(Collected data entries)
+---+
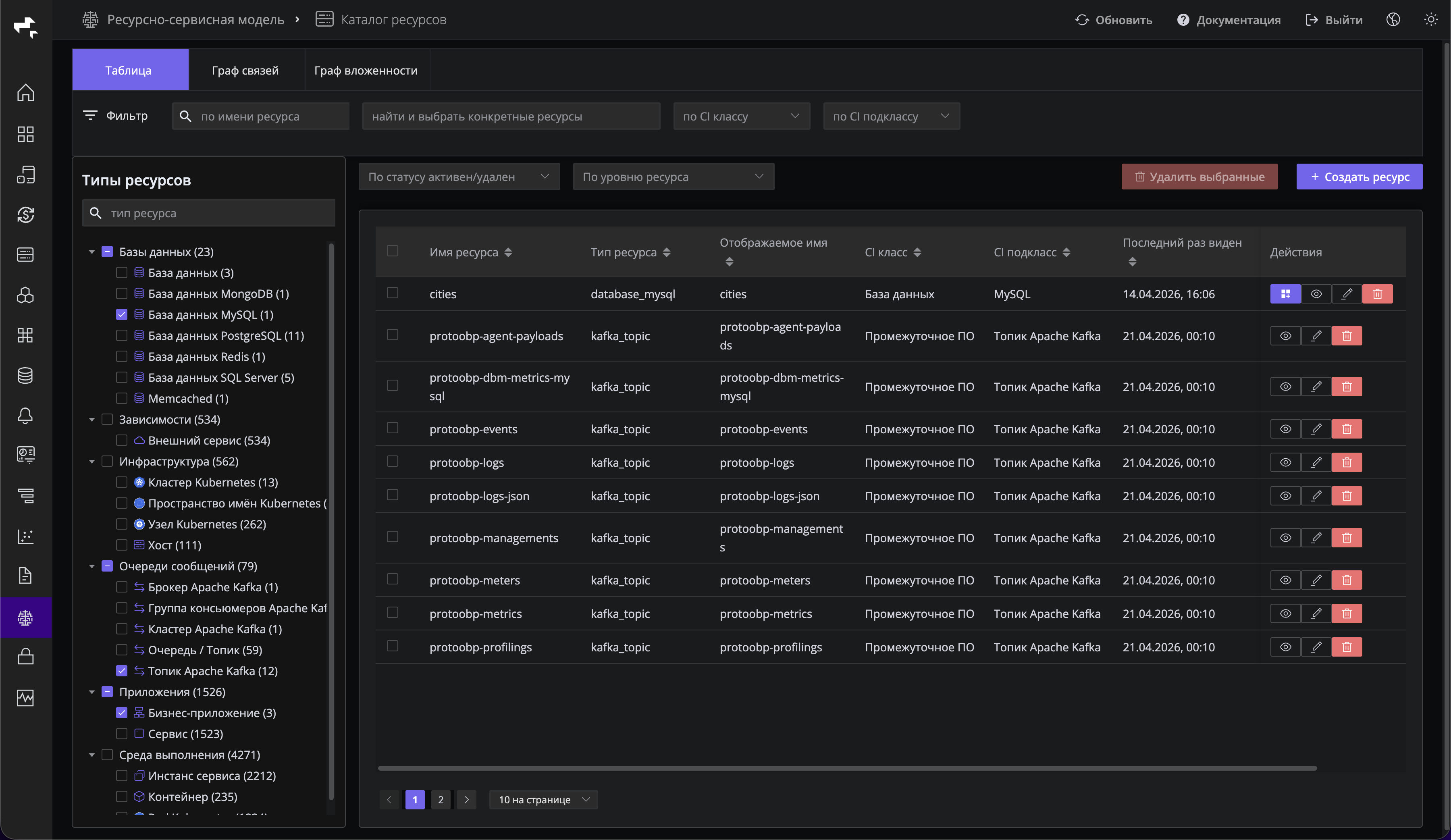Viewport: 1451px width, 840px height.
Task: Open the home icon in the sidebar
Action: click(26, 92)
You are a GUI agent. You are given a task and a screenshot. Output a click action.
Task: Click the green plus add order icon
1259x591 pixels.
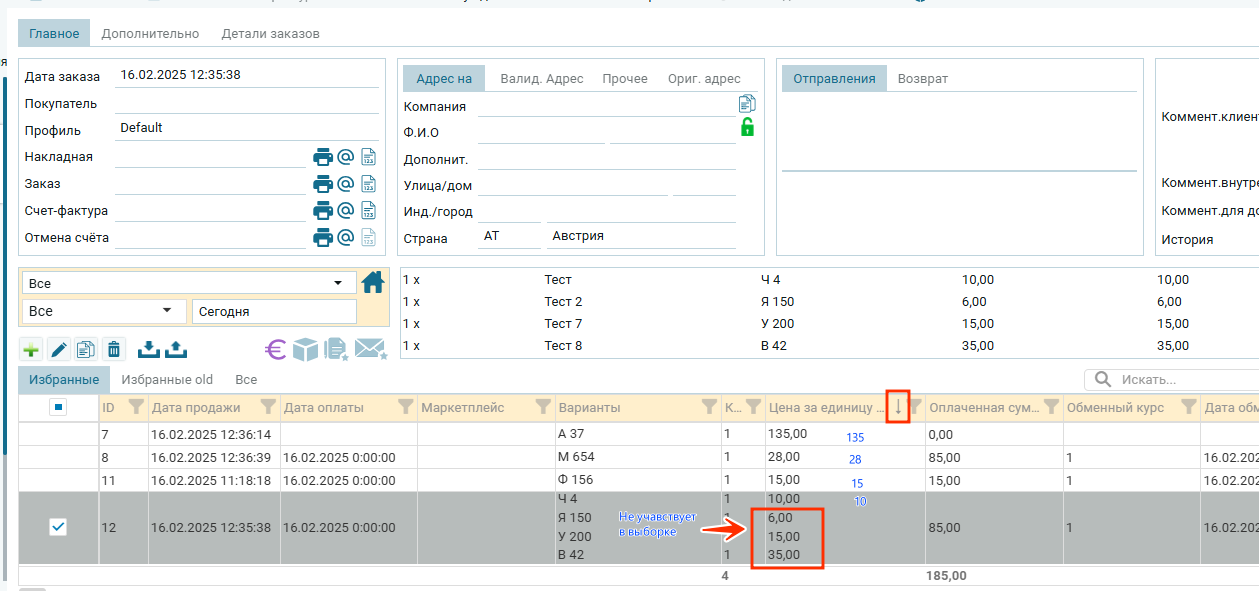(x=31, y=349)
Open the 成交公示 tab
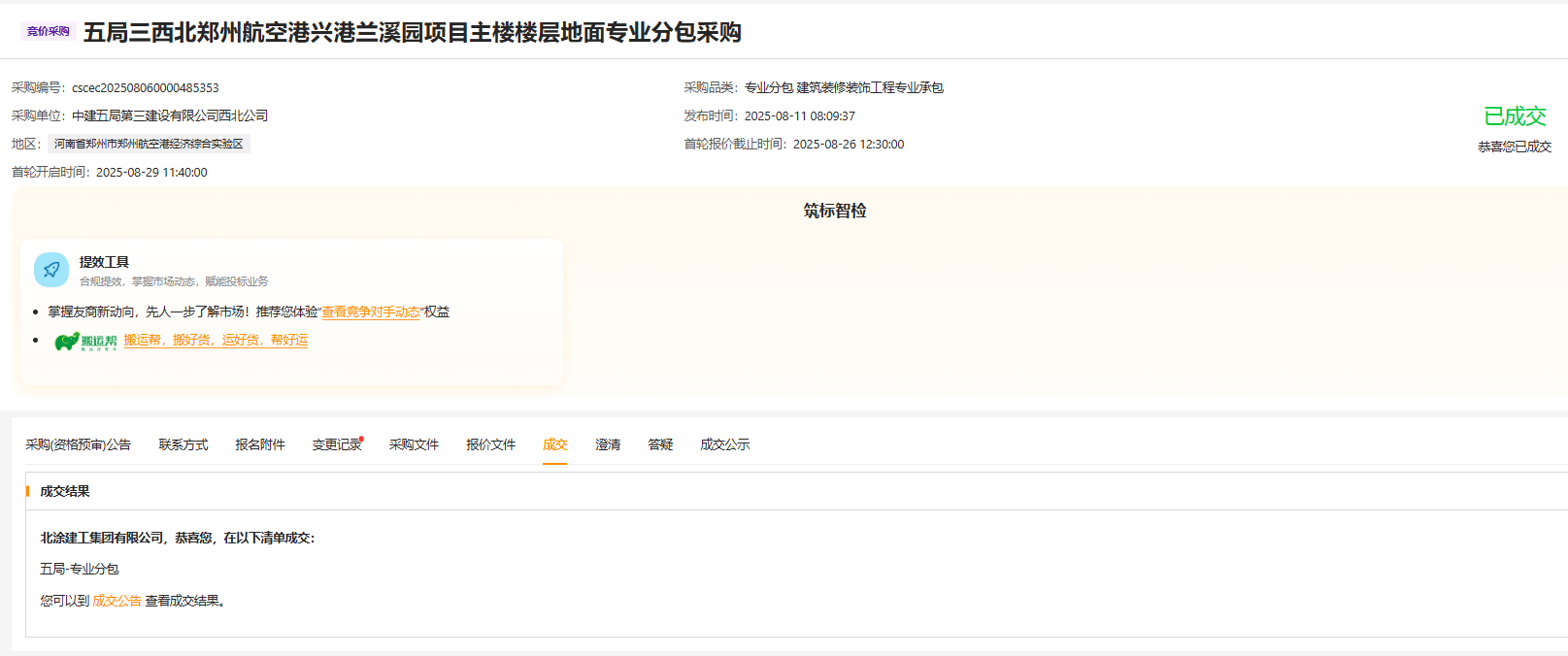The height and width of the screenshot is (656, 1568). pyautogui.click(x=724, y=444)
+---+
[What you will do] Repeat the entries above word for word, leaving out the pictures.

[Answer]
Viewport: 1451px width, 840px height.
Task: Open the home icon in the sidebar
Action: click(26, 92)
You are a GUI agent. You are given a task and a screenshot. Output a click action.
Task: Click the green plus add order icon
1259x591 pixels.
(x=31, y=349)
Open the 成交公示 tab
The height and width of the screenshot is (656, 1568). pyautogui.click(x=724, y=444)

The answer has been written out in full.